WHAT IS REQUIRED: Where does the string "computer" occur in the records below? Copy every line that holds it.
RECORDS SHOWN Start Marker
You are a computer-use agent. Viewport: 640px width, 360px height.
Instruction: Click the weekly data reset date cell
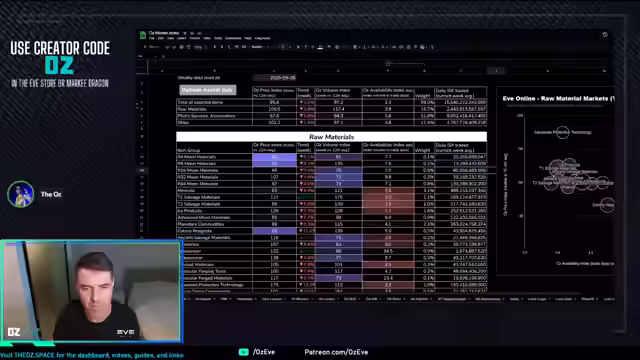coord(275,78)
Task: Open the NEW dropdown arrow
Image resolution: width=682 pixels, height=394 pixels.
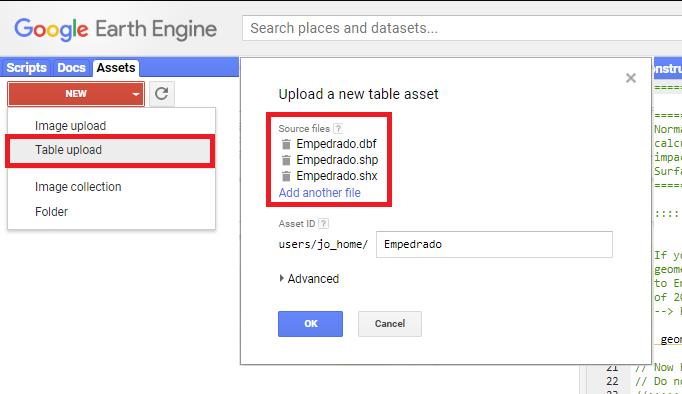Action: (x=136, y=94)
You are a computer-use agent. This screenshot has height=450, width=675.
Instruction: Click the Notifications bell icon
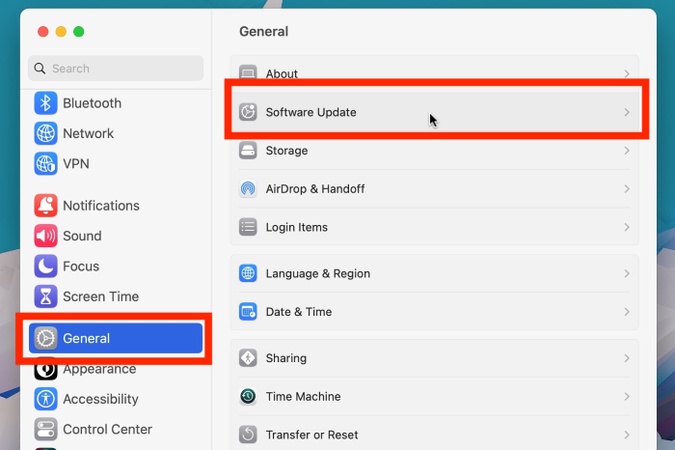pos(46,206)
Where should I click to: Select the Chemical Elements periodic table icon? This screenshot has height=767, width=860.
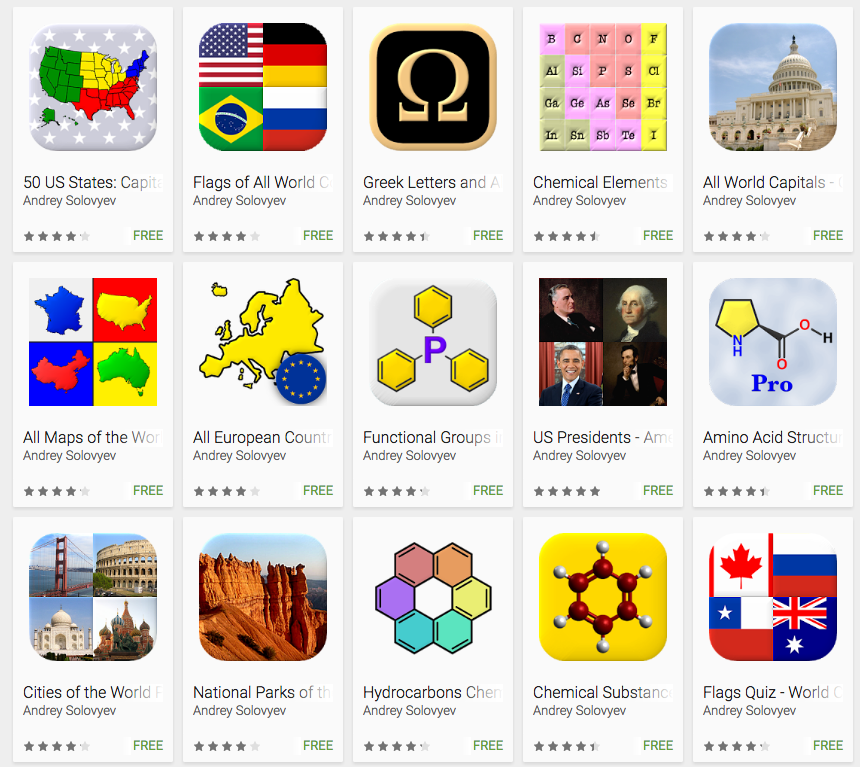(603, 87)
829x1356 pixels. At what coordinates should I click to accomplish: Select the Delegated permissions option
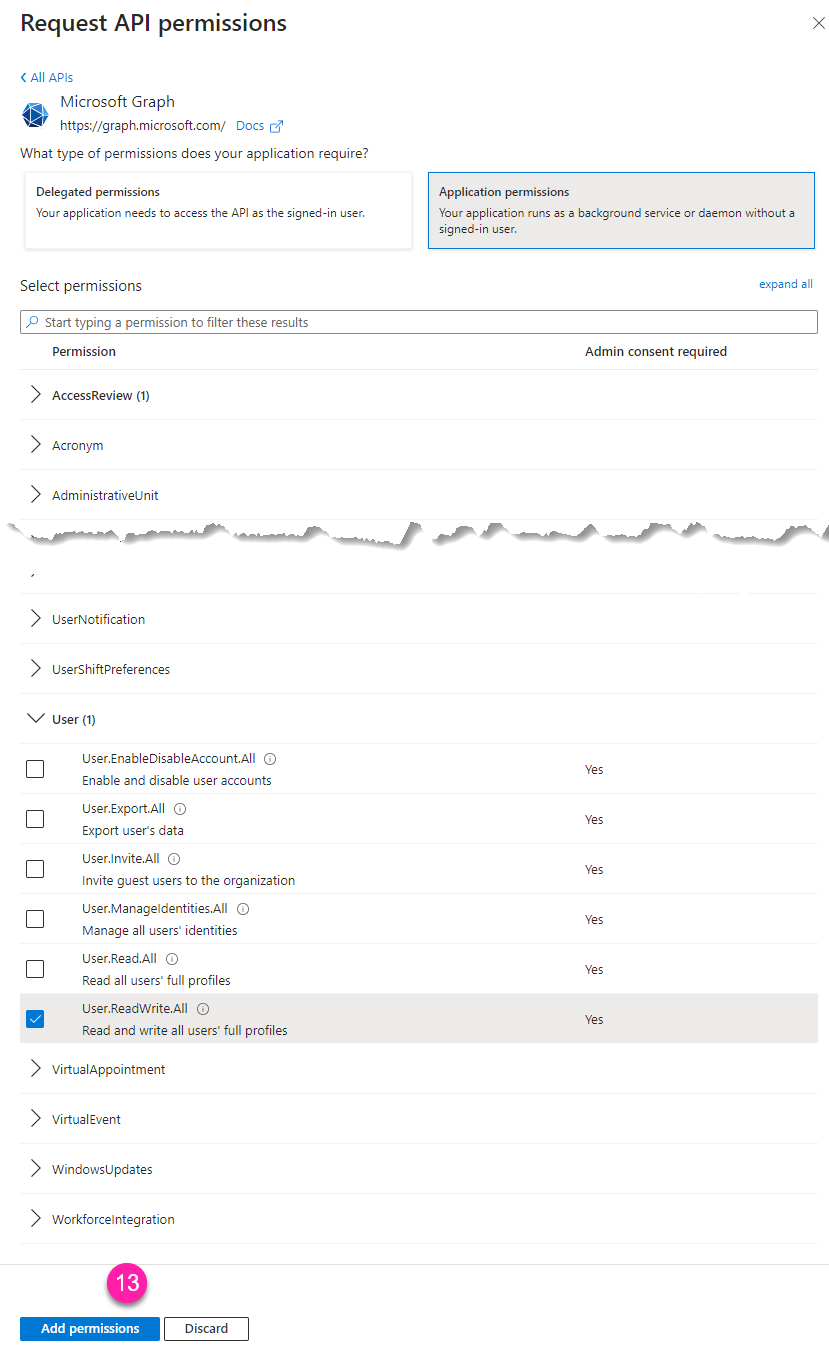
RECORDS SHOWN End Marker
RESPONSE:
You are a computer-use agent. Viewport: 640px width, 360px height.
You are a computer-use agent. This screenshot has height=450, width=675.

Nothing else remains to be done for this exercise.